— Passage to read —
|---|
I wrote and posted this on my Facebook wall yesterday:

[Tweet “You know, I love a gutsy woman. A dangerous woman! A woman that, despite the possibility that she will be misunderstood, not liked or accepted, called “unladylike”, or possibly piss people off, speaks her own experience anyway.”] I’m not talking about rude folks with no boundaries…no, I don’t have any tolerance for that.  I’m talking about a woman that stands in her own power with grace, and tells it like it is. Full of courage and heart, even if her knees are knocking. Woman, you have my allegiance…Sign me UP.”

I have been surprised at the response.  Seems that I’ve said something that some folks really resonate with.  But I really wrote it to encourage myself!

Let me explain.  I’m in the process of writing my book about  my journey to find home in my heart and heal ancestral patterns of abuse and dysfunction so that our children and those beyond them can be freer to create lives in balance.  It is a very challenging book to write because I have to tell my own life story; as the voice that this tale comes through, it is important that I come clean and that the reader knows the lenses that I perceive the world through.

But, as I write in my chair, I feel the ghosts of those who want me to stay silent standing at my shoulders.  I will not give them voice here by sharing the things the mean things they say.  But I can tell you that the fear of breaking the code and sharing the shameful secrets in my family of origin is enough to give me pause.  Hell, it’s enough to make my whole body shake with tremors and the sensation of a giant angry hand closing around my throat.
|---|
— Complete the following —
a – According to the blog post, where did the writer post the message about a gutsy woman?
b – Reproduce the blog post's wording starting at "I have been surprised at" and ending at "to encourage myself!".
Answer using only the blog post above.

— Data under study —
|---|
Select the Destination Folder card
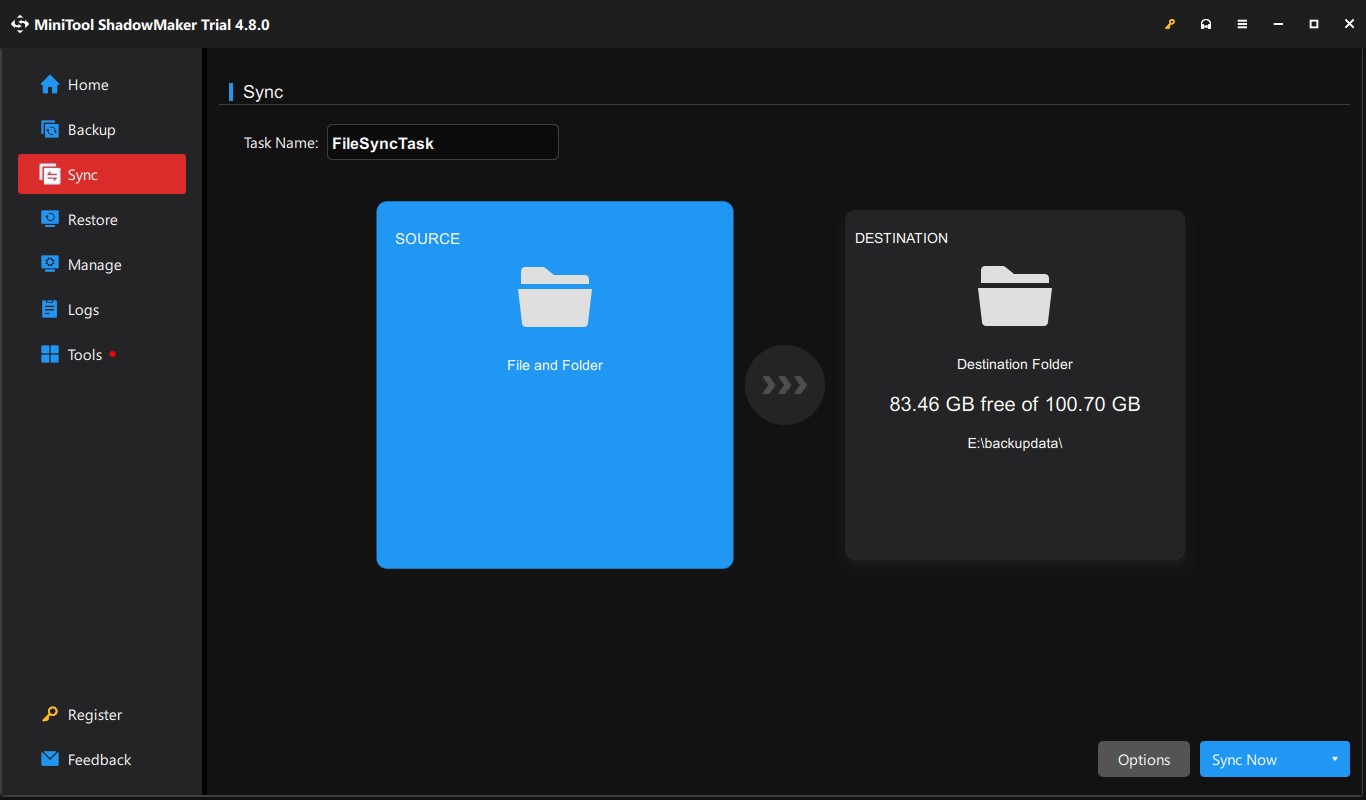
|---|
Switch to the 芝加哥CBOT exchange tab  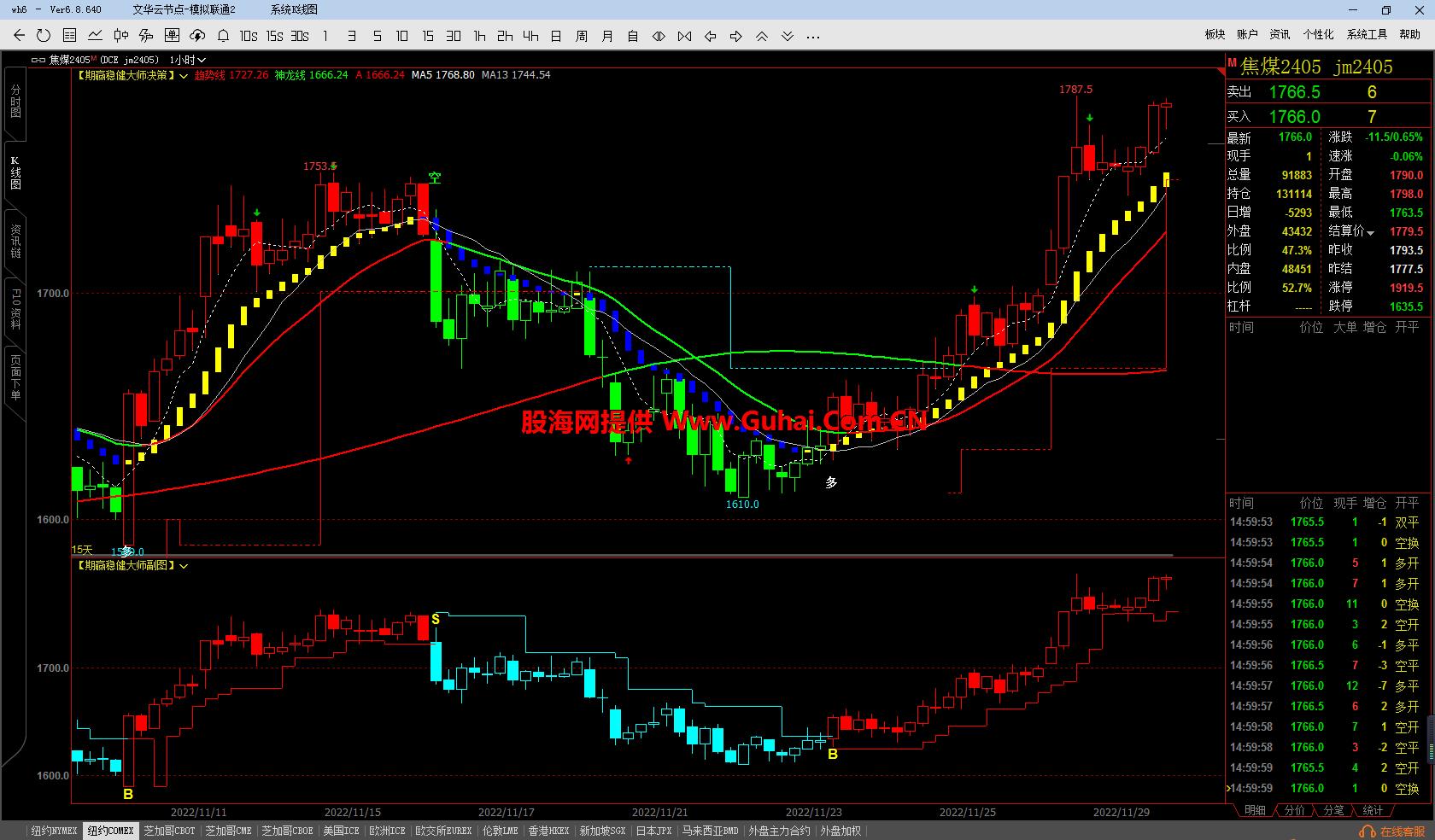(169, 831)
|---|
— Results for each task —
a – The writer posted it on their Facebook wall.

b –
I have been surprised at the response.  Seems that I’ve said something that some folks really resonate with.  But I really wrote it to encourage myself!